_Data excerpts_:
+ + + + + + +
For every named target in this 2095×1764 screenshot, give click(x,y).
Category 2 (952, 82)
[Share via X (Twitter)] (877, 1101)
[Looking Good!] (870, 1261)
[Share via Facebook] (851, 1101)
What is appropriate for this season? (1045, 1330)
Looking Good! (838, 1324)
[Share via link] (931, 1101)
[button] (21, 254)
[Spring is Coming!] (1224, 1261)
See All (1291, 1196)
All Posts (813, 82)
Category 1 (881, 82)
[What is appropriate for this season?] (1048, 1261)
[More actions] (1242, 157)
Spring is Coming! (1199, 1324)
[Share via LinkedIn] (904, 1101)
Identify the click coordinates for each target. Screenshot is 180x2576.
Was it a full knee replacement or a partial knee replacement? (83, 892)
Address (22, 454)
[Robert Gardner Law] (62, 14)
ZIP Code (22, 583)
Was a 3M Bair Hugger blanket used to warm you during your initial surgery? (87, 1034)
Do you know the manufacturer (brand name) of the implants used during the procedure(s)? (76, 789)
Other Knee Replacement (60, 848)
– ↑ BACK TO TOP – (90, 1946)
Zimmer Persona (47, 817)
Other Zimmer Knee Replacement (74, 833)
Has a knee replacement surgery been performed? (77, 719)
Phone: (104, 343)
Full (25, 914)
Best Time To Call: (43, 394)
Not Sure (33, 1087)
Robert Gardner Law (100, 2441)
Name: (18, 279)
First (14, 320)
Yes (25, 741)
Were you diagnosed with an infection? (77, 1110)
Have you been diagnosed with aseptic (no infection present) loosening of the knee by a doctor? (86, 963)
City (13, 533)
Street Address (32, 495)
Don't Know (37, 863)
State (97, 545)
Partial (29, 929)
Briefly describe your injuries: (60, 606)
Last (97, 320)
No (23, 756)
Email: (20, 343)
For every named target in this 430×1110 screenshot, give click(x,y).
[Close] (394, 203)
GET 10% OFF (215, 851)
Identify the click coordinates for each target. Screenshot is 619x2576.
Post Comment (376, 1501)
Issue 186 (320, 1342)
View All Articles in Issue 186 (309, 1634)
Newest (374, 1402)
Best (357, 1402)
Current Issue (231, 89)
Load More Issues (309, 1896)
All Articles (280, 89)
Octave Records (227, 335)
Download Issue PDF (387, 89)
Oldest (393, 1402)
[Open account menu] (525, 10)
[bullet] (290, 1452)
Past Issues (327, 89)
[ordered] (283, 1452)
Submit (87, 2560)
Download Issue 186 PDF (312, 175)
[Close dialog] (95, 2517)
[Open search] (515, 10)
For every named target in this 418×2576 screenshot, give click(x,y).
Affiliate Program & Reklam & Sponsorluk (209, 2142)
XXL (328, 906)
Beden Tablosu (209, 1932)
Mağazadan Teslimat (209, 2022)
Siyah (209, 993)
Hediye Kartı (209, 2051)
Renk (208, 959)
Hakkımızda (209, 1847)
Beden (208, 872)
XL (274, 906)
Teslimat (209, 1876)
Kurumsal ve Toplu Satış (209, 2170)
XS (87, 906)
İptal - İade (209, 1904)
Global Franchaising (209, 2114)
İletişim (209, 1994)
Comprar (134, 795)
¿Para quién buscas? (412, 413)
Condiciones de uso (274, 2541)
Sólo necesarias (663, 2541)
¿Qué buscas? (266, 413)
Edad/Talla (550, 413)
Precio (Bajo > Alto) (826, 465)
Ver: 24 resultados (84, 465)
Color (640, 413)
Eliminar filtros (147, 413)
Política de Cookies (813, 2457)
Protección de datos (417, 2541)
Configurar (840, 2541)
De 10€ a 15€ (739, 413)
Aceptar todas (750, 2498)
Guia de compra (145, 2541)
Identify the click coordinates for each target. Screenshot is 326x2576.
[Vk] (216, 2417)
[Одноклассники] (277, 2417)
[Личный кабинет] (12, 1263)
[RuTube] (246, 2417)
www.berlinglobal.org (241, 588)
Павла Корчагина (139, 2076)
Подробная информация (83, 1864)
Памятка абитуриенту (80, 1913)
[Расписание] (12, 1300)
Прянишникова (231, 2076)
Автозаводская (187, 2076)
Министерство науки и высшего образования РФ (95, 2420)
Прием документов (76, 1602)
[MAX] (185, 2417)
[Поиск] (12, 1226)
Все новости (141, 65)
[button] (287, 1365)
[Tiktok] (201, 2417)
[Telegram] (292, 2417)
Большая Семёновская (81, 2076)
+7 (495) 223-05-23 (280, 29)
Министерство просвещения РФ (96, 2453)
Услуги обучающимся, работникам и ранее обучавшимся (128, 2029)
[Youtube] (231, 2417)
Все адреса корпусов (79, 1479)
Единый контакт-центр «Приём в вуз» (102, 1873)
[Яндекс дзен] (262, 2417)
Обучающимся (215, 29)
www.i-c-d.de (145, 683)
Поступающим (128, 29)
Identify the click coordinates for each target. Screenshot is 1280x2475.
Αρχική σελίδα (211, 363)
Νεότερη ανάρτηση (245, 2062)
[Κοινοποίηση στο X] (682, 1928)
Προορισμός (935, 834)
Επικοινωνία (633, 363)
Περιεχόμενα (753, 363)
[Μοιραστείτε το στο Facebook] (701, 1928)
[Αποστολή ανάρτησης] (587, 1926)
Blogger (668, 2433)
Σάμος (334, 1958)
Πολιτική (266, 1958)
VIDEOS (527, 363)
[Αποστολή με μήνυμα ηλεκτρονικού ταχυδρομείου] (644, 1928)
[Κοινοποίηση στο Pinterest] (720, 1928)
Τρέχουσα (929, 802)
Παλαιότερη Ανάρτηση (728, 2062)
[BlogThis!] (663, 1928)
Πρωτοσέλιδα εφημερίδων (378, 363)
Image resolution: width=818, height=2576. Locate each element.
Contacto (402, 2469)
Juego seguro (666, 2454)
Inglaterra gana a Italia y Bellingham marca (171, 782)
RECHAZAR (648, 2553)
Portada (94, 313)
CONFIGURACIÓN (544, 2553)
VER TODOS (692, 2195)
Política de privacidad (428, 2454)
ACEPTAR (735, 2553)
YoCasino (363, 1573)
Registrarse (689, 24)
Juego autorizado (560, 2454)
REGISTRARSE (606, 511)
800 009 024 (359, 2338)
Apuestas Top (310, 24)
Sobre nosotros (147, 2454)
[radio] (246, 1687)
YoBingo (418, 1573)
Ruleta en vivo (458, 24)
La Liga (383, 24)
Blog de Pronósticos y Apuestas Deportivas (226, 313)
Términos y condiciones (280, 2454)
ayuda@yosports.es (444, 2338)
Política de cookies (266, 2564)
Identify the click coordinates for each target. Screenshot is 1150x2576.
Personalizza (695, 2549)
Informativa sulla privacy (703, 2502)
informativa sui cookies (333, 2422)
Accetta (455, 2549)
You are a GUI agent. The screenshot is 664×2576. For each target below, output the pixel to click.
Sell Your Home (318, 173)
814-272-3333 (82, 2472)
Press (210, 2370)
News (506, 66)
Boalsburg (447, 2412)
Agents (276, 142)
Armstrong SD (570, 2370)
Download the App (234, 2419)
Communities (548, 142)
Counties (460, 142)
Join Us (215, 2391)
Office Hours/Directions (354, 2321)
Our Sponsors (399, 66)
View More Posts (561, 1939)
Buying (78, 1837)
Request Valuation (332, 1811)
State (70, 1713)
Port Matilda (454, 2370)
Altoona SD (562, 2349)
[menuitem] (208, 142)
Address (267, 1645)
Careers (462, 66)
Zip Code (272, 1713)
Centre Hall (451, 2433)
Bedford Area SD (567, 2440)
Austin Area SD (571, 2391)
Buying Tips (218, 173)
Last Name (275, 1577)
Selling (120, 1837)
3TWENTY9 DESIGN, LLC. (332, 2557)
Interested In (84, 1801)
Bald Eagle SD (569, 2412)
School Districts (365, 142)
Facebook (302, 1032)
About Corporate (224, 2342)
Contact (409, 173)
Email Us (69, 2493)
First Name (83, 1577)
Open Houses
+ + + + + + +
_What is required_: Look above for the line holding "Павла Корчагина (139, 2076)" and the line holding "Política de cookies (266, 2564)". Retype both, and every line between them, word for word and nothing else.

_Solution to the exercise_:
Павла Корчагина (139, 2076)
Подробная информация (83, 1864)
Памятка абитуриенту (80, 1913)
[Расписание] (12, 1300)
Прянишникова (231, 2076)
Автозаводская (187, 2076)
Министерство науки и высшего образования РФ (95, 2420)
Прием документов (76, 1602)
[MAX] (185, 2417)
[Поиск] (12, 1226)
Все новости (141, 65)
[button] (287, 1365)
[Tiktok] (201, 2417)
[Telegram] (292, 2417)
Большая Семёновская (81, 2076)
+7 (495) 223-05-23 (280, 29)
Министерство просвещения РФ (96, 2453)
Услуги обучающимся, работникам и ранее обучавшимся (128, 2029)
[Youtube] (231, 2417)
Все адреса корпусов (79, 1479)
Единый контакт-центр «Приём в вуз» (102, 1873)
[Яндекс дзен] (262, 2417)
Обучающимся (215, 29)
www.i-c-d.de (145, 683)
Поступающим (128, 29)
Identify the click coordinates for each target. Screenshot is 1280x2475.
Αρχική σελίδα (211, 363)
Νεότερη ανάρτηση (245, 2062)
[Κοινοποίηση στο X] (682, 1928)
Προορισμός (935, 834)
Επικοινωνία (633, 363)
Περιεχόμενα (753, 363)
[Μοιραστείτε το στο Facebook] (701, 1928)
[Αποστολή ανάρτησης] (587, 1926)
Blogger (668, 2433)
Σάμος (334, 1958)
Πολιτική (266, 1958)
VIDEOS (527, 363)
[Αποστολή με μήνυμα ηλεκτρονικού ταχυδρομείου] (644, 1928)
[Κοινοποίηση στο Pinterest] (720, 1928)
Τρέχουσα (929, 802)
Παλαιότερη Ανάρτηση (728, 2062)
[BlogThis!] (663, 1928)
Πρωτοσέλιδα εφημερίδων (378, 363)
Image resolution: width=818, height=2576. Locate each element.
Contacto (402, 2469)
Juego seguro (666, 2454)
Inglaterra gana a Italia y Bellingham marca (171, 782)
RECHAZAR (648, 2553)
Portada (94, 313)
CONFIGURACIÓN (544, 2553)
VER TODOS (692, 2195)
Política de privacidad (428, 2454)
ACEPTAR (735, 2553)
YoCasino (363, 1573)
Registrarse (689, 24)
Juego autorizado (560, 2454)
REGISTRARSE (606, 511)
800 009 024 (359, 2338)
Apuestas Top (310, 24)
Sobre nosotros (147, 2454)
[radio] (246, 1687)
YoBingo (418, 1573)
Ruleta en vivo (458, 24)
La Liga (383, 24)
Blog de Pronósticos y Apuestas Deportivas (226, 313)
Términos y condiciones (280, 2454)
ayuda@yosports.es (444, 2338)
Política de cookies (266, 2564)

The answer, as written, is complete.